Data supplied Block Start
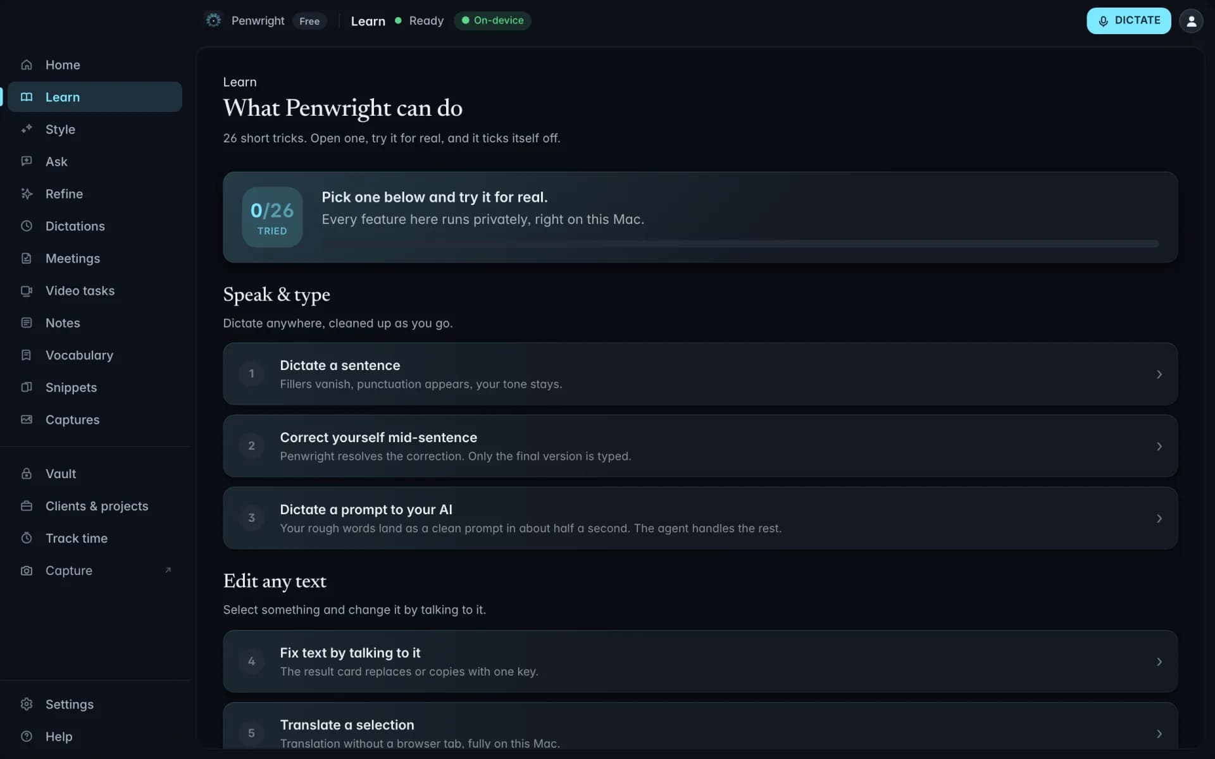This screenshot has height=759, width=1215.
Task: Expand the Dictate a sentence chevron
Action: click(x=1159, y=374)
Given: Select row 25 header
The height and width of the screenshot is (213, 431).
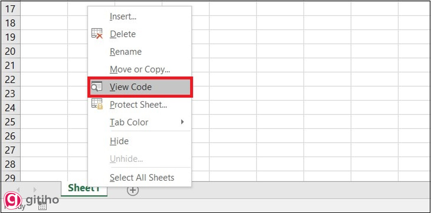Looking at the screenshot, I should coord(10,122).
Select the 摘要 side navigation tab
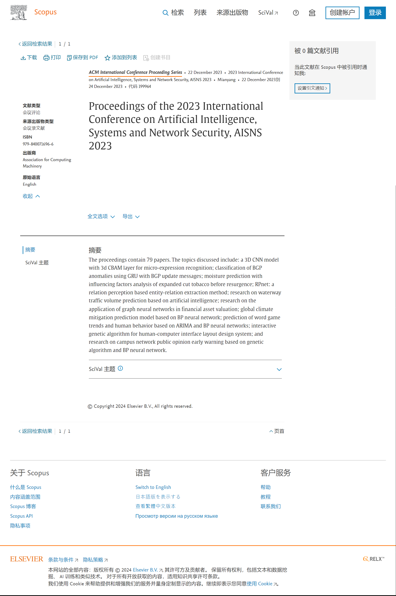Viewport: 396px width, 596px height. pos(30,250)
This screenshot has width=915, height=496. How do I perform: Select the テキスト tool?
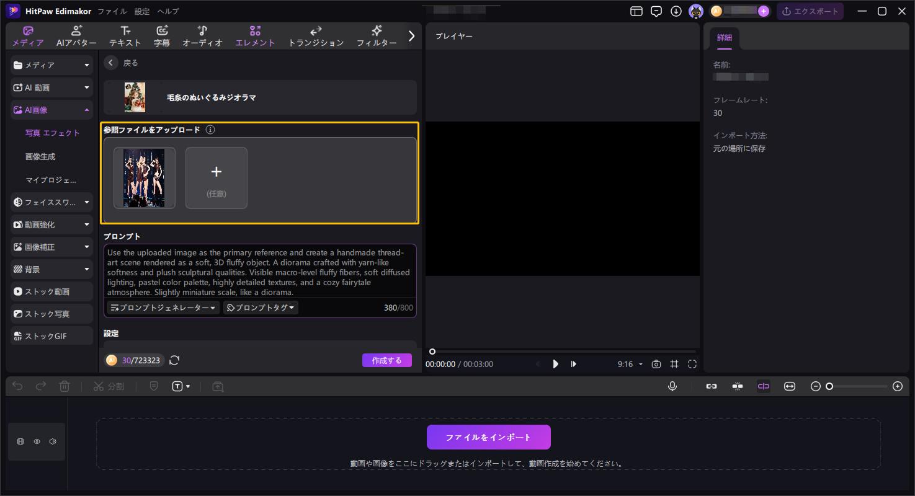point(125,35)
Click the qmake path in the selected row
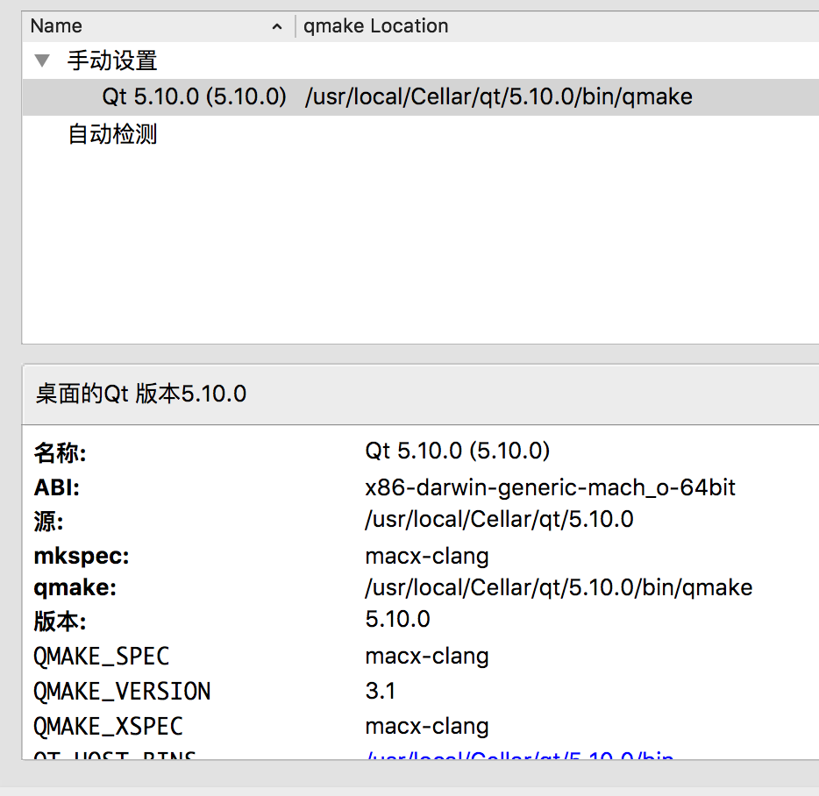Image resolution: width=819 pixels, height=796 pixels. point(498,97)
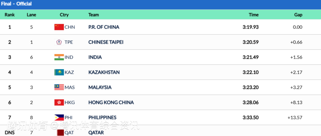This screenshot has width=321, height=136.
Task: Click the Hong Kong flag icon
Action: click(59, 102)
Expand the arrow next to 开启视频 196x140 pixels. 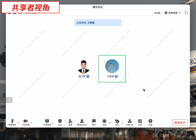pos(32,123)
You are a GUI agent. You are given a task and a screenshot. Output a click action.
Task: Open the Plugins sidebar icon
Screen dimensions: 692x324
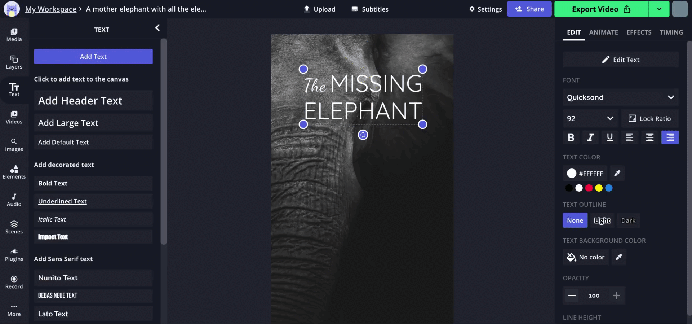[14, 255]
Data supplied Block End
#### Instructions to follow
Beginning at the line that contains "You are a GUI", retype each line of the data above through the very last one. Do not retype the pictures.

#### Answer for the task
You are a GUI agent. You are given a task and a screenshot. Output a click action.
Task: Open the Plugins sidebar icon
Screen dimensions: 692x324
[14, 255]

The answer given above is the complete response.